Was Nui cleared of all fraudulent allegations?
Yes. The emergency order that Texas issued last year contained allegations of fraud that Nui vehemently denies.
While it is true the word “fraud” doesn’t appear in the TSSB’s February 21st order, violations of securities law constitutes securities fraud.
The fact of the matter is Nui committed securities fraud in Texas, got caught and has to pay a $25,000 fine.
Rather than register their securities offerings in Texas and continue to operate legally, the company has instead decided to stop operating in Texas.
There’s no sugar coating it. It is what it is.
First off, the Texas State Securities Board (TSSB) only had the power to fine Nui and prohibit them from continuing to violate securities laws in the state of Texas.
Done and done.
Yet Nui boasts about their “Successful” resolution to the Texas C&D by paying a fine and “making a business decision” not to sell any crypto investments in the state of Texas.
One or two further successes of the kind and they’ll be undone.
Further, Nui is making great shakes that the two named investment products, the open ended and fixed rate hash units are the only things mentioned in the Texas ruling and they stopped selling those months ago.
Of course they did, now they’re selling giga and tera hash mining contracts but they aren’t selling them in Texas (or three other states). How does this speak to Nui’s confidence in the legality of their more recent products?
I am not surprised that Nui is trying to spin this ruling as some sort of success, after all outside of admitting the truth what other choice did they have. They were after all touting themselves as “precompliant” and “compliant when it’s time to be compliant.” They weren’t either of those things and they still aren’t.
Their capitulation in Texas proves that.
Texas based Nui affiliates, be prepared to hold Nui’s feet to the fire as far as rescissions and/or refunds. If they impose unfair terms or refuse to make good for your losses don’t fear, the refunds are mandated in Nui’s deal with the TSSB.
Give Nui fair time to make things right and if they fail to do so, report them to the TSSB.
The sticking point for me is Nui’s refusal to register their investment opportunity.
“If everything is aboveboard, why don’t you just register so you can operate legally?”
“Because running away makes us look more legitimate…”
If refunds are honored, it’s going to cost Nui a lot more than $25,000 plus SEC/TSSB registration.
Why would a legitimate business opportunity opt to incur unnecessary expenses and voluntarily lose investors?
Nui maintains the trappings of respectability insofar as network marketing standards go but if you watch them long enough and listen closely enough, they are a MLM underbelly opp start to finish.
They can not and will not register their offerings with any state or federal regulatory body quite simply because it’s impossible for them to withstand that sort of scrutiny.
Kala coin doesn’t have an articulable business plan that doesn’t include some form of “then a miracle happens” to increase it’s perceived value and while history shows that MLeMmings will fall for that pitch in numbers, securities regulators won’t.

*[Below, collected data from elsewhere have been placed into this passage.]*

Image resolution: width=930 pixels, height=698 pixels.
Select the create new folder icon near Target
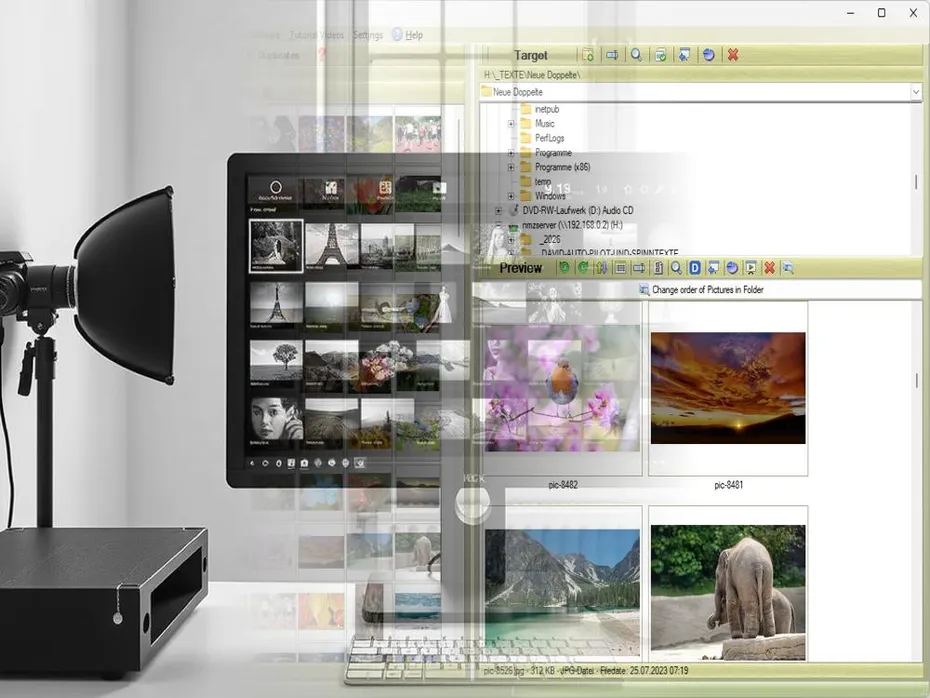590,55
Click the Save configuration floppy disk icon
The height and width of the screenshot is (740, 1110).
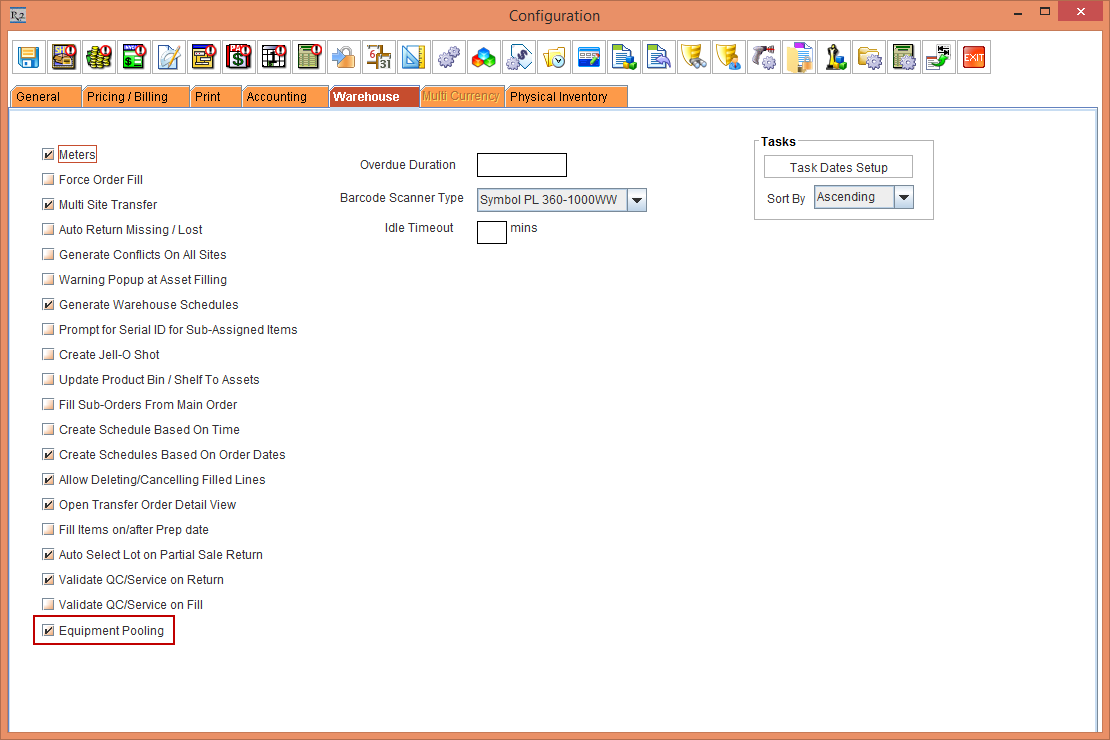click(28, 57)
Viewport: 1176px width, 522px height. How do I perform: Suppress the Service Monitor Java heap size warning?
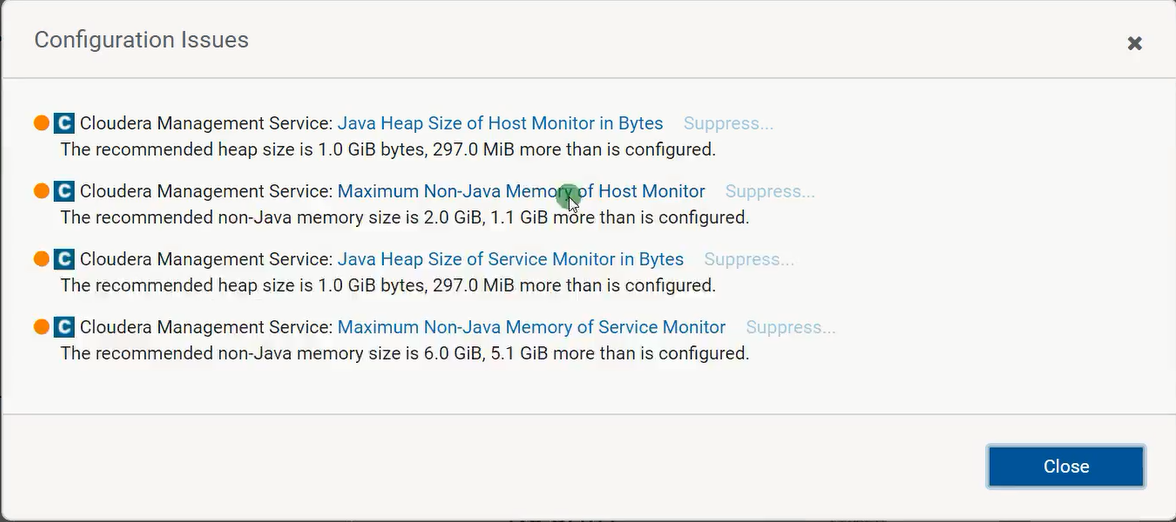click(749, 259)
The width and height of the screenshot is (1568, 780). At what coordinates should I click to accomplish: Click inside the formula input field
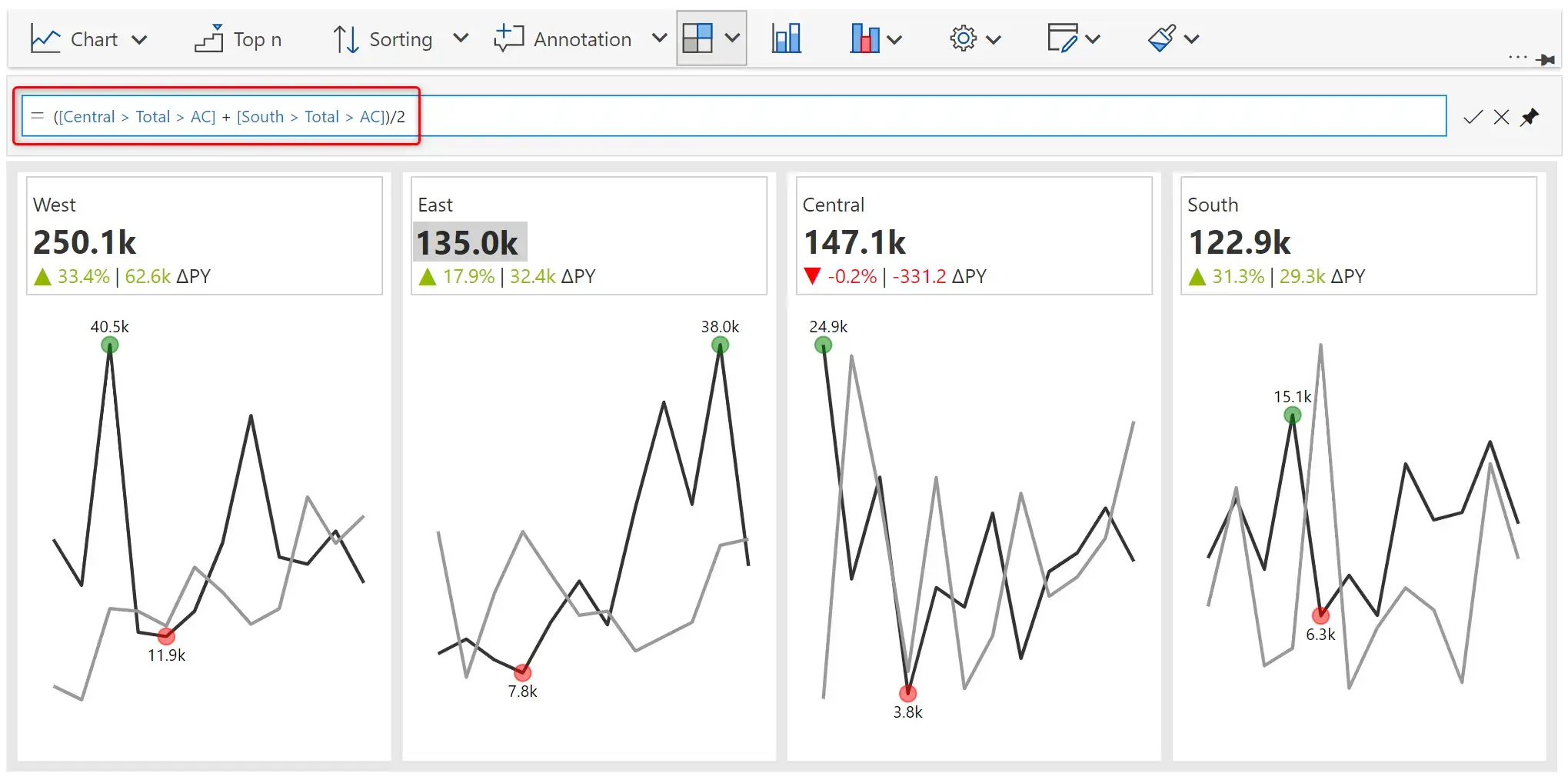(x=734, y=116)
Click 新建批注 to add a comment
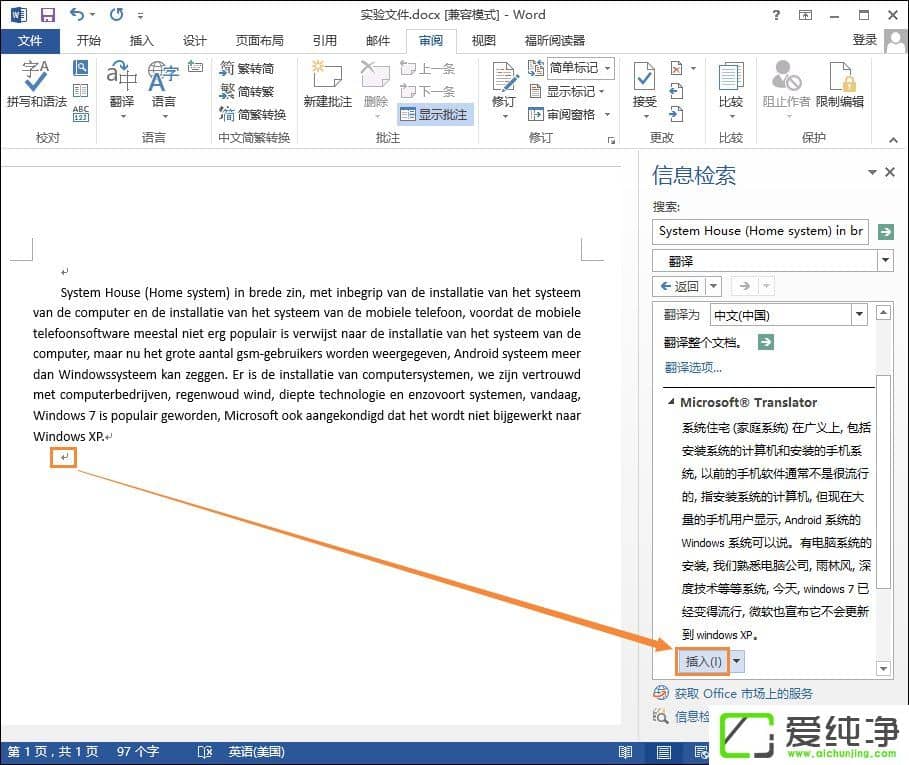This screenshot has width=909, height=765. point(327,84)
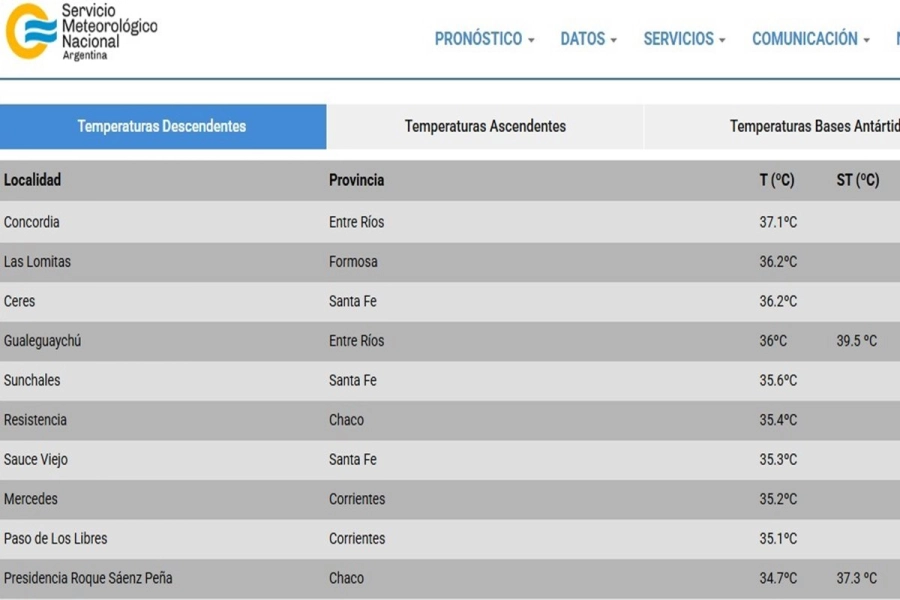Switch to Temperaturas Ascendentes tab
This screenshot has width=900, height=600.
coord(485,126)
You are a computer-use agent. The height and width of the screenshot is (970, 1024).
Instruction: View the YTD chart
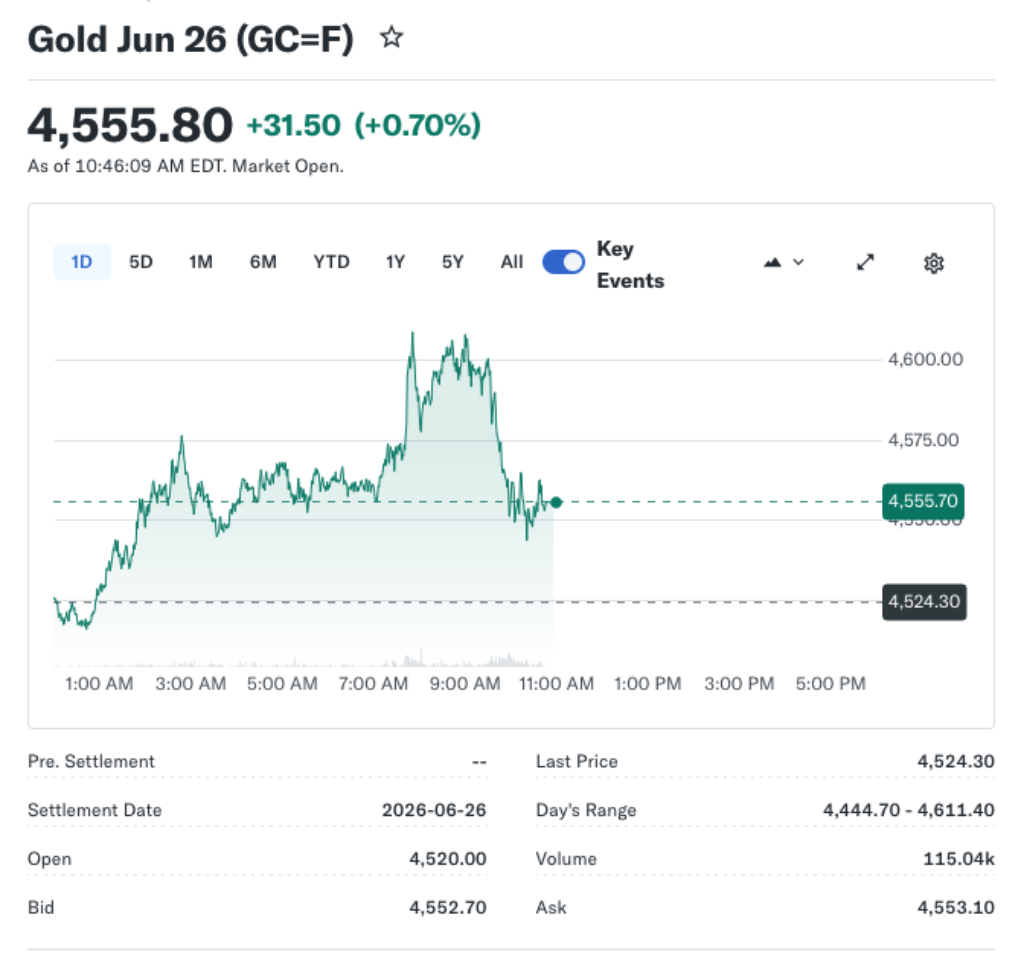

That’s why Nui has to sell capitulation as some form of success. They know their days are numbered, either the law catches up to them or the laws of mathematics will.
All the while Nui grows more cult like. Big upline leader John Johnson cautions his followers:
Don’t trouble your little heads thinking about this, just read the company PR and be blissfully happy. It’s so much easier than thinking for yourselves and it saves him the effort of deleting any insufficiently faithful posts.
That is how far Nui has fallen, information and expectation control. Who cares if the price of Kala falls below 2 cents (as it has on the internal exchange), keep paying for giga and terahash investments (and monthly fees) and you’ll have so many Kala that you’ll still come out ahead.
That’s where the laws of mathematics come in, if 2cent Kala falls to 1cent but suddenly you have 10 (or 50) times as many coins, what does the price per coin do? But you can always “mine” more.
The spin from nui..
We included Nui’s response toward the end of the article.